Overall, the parent drug represented the most abundant component, with covalent adducts to endogenous proteins as the major metabolite in human plasma.  Meanwhile, a few metabolites of afatinib were detected in trace amount in human plasma.

All the metabolites found in humans could be found in other species.

Excretion of Afatinib

Was predominantly eliminated in feces of humans and tested animals, with the parent drug as the most significant component in mouse, rat, rabbit, minipig and human feces.

Approximately 62.3% of the excreted [¹⁴C]radioactivity was afatinib, followed by 4.3% as M4, 2.7% as M13 and 0.46% as M2 in human urine after oral administration.

Drug-Drug interaction

Was a weak inhibitor of CYP2C9 (IC₅₀ = 79.3 μM), UGT1A1 (IC₅₀ = 24.2 μM) and UGT2B7 (IC₅₀ = 73.7 μM).

Had no induction of CYP450 (CYP3A4, 2D6, 1A2, 2C19, 2B6, 2C8, 2E1 and 4A11).

Was a substrate of P-gp and BCRP, and had inhibition for P-gp and BCRP.

Was not a substrate of OATP2, OATP8, OATP-B, OAT1, OAT3, OCT1, OCT2, OCT3, and had inhibition for OATP-B (IC₅₀ = 6.05 μM), OCT3 (IC₅₀ = 11.8 μM) and OCT1 (IC₅₀ = 20 μM).

Single-Dose Toxicity

Single-dose oral administration of afatinib in different species:

●    Mouse and rat MTD: 300 mg/kg

●    Main finding was GI tract toxicity

Repeated-Dose Toxicity

Repeated-dose oral administration of afatinib in different species from 2 to 52 weeks:

●    For rats: The NOAEL was 1.5 mg/kg/day (0.19 × and 0.06 × MRHD for males and females, respectively), determined by 26-week study, and the main toxicities were skin lesion, GI tract and kidneys toxicity.

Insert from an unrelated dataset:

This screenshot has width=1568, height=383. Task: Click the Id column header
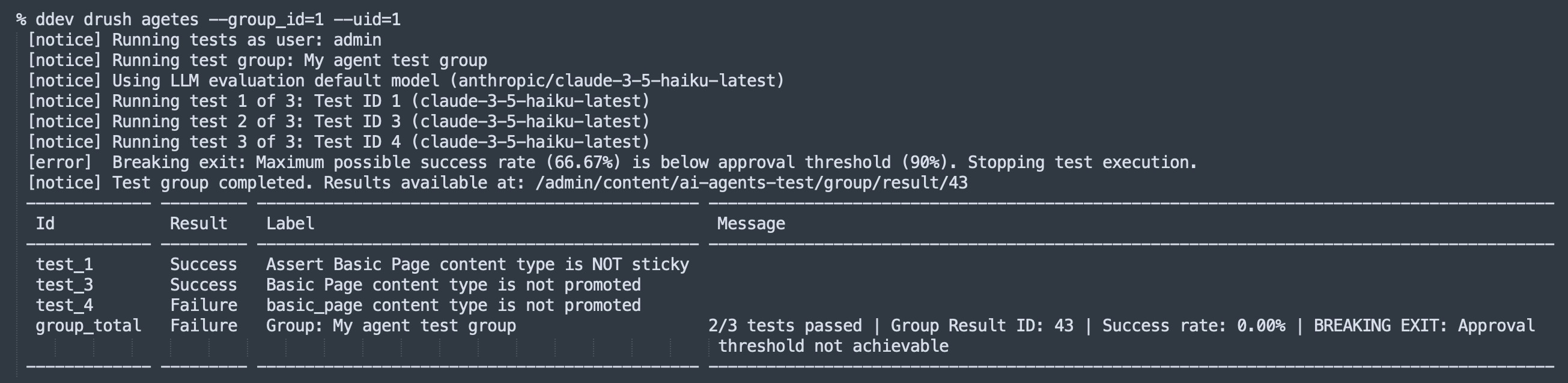45,224
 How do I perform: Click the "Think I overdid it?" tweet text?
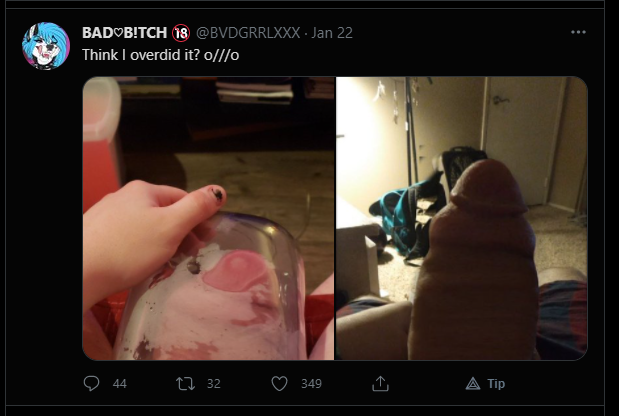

●    For Göettingen Minipigs: The NOAEL was 0.5 mg/kg/day (0.02 × and 0.01 × MRHD for males and females, respectively), determined by 52-week study, and the main toxicities were skin lesion, corneal eyes, GI tract and kidneys toxicity.

Safety Pharmacology

Modified IRWIN test in mice: No effects on general behavior or motility.

Afatinib prolonged gastric empting and increased serum and liver enzymes in rats following single-dose administration.

The IC₅₀ of afatinib in the hERG potassium current was 2.4 μM, suggesting low potential for QTc prolongation at clinically relevant concentrations.

In telemetered rats, afatinib (p.o.) increased arterial blood pressure and heart rate at 100 mg/kg.  However, no effects were noted on respiration rate and tidal volume.

In domestic pigs, afatinib (i.v.) decreased LV dP/dt-max at 10 and 30 mg/kg, suggesting weakened contractility.

Photo irritation factor (PIF) = 3, which was classified as probable phototoxicity.

Genotoxicity

Both in vitro and in vivo assays were employed to determinate genotoxic potential.

Afatinib demonstrated mutagenic potential at 30 μg/plate in TA 98 in the Ames assay while it was negative in all other tests.

Reproductive and Developmental Toxicity

Fertility toxicity: The NOAEL was 6 mg/kg/day for both male and female rats.

Fetal embryonic developmental toxicity: The NOAEL was 8 and 2.5 mg/kg/day for maternal rats and rabbits, respectively.

Postnatal developmental toxicity: The NOAEL was 8 mg/kg/day.

Milk excretion of afatinib was also found in lactating rats.

No relevant levels of [¹⁴C]afatinib were found in embryos and fetuses except very low concentrations in fetal liver.